The defendant contends that the Legislature may not make this determination and points to the language in article I, § 16 guaranteeing the right to "[e]very citizen" and providing that "this right shall never be questioned." We note that courts in other states with similar language in their constitutional provisions guaranteeing the right to keep and bear arms have rejected challenges, based on those provisions, to state statutes restricting or denying the possession of firearms by convicted felons. 4 The constitutional guarantee must be interpreted in its entirety and in light of its purpose. We find nothing in the statute itself or in the facts of this case that infringes upon the purpose. We hold therefore that 15 M.R.S.A. § 393 on its face and as applied in the instant case does not violate article I, § 16. 5

III.

We next address the defendant's contention that his motion for the suppression of the revolver from evidence was erroneously denied. The police seized the revolver on August 25, 1983, during the course of a search pursuant to a warrant. In his motion the defendant contended that probable cause for the August 25 search was based on information acquired by Deputy Herrick during the course of an allegedly illegal search of his apartment in an unrelated case on August 12, 1983, and further contended that the affidavit on which the warrant was based did not support probable cause because it rested on this "stale" information. At the suppression hearing on his motion, the State offered the August 25 warrant, affidavit and inventory. No evidence was offered by the defendant. After receiving the exhibits and hearing legal argument, the court denied the motion to suppress.

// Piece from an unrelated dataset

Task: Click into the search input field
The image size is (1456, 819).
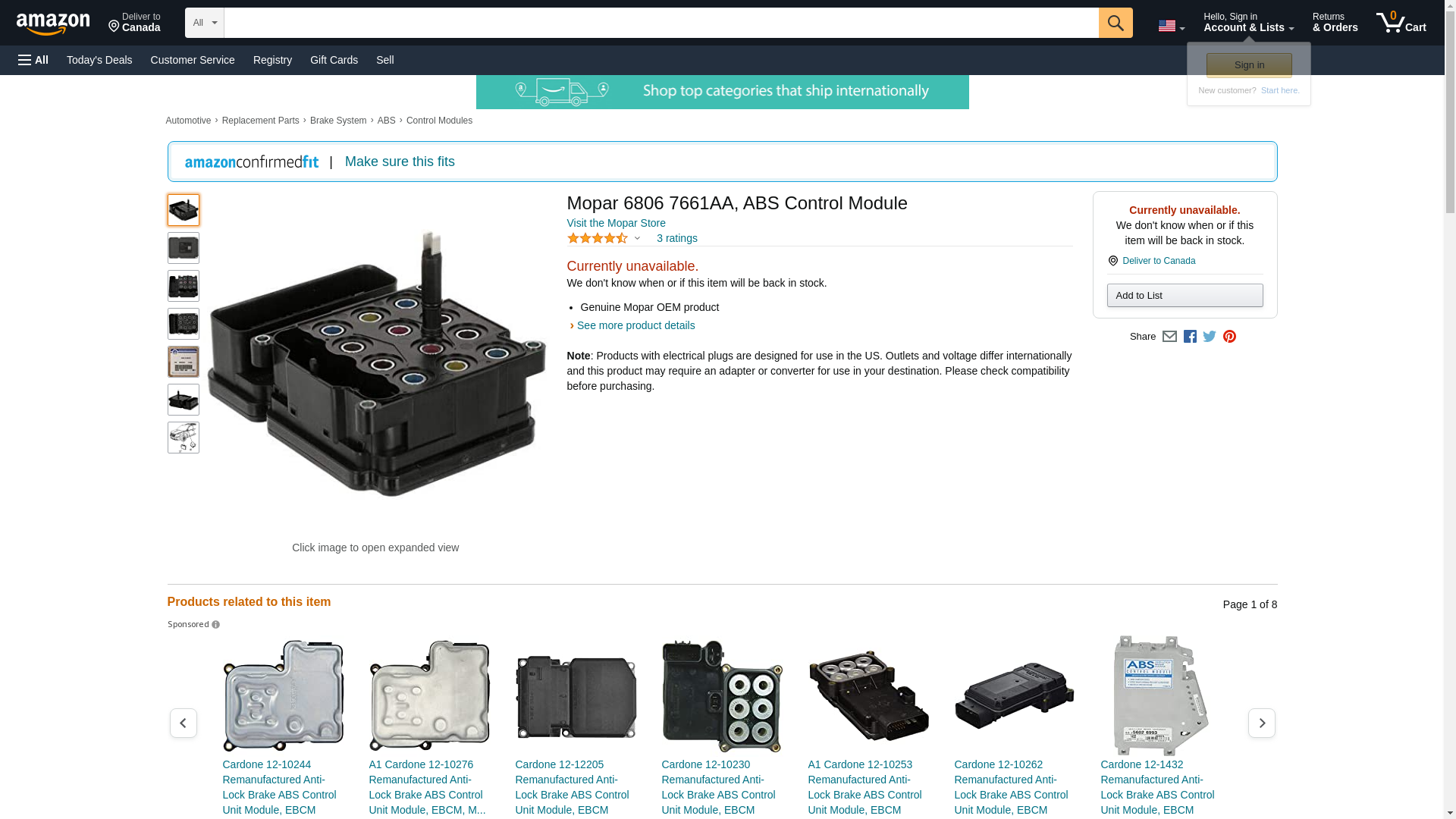Action: point(661,23)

A defendant who seeks to challenge the legality of a search or seizure conducted under a properly issued and executed warrant, has the burden of proving the illegality. State v. Rand, 430 A.2d 808, 817 (Me.1981). In essence, the defendant contends that the August 12, 1983 search was illegal and therefore that the August 25 search resting on Deputy Herrick's observations on August 12 is also illegal. Since the defendant concedes that the Superior Court, acting in the unrelated case, upheld the legality of the August 12 search and since the defendant presented no evidence at the suppression hearing, the defendant failed to meet his burden of proof as to this contention.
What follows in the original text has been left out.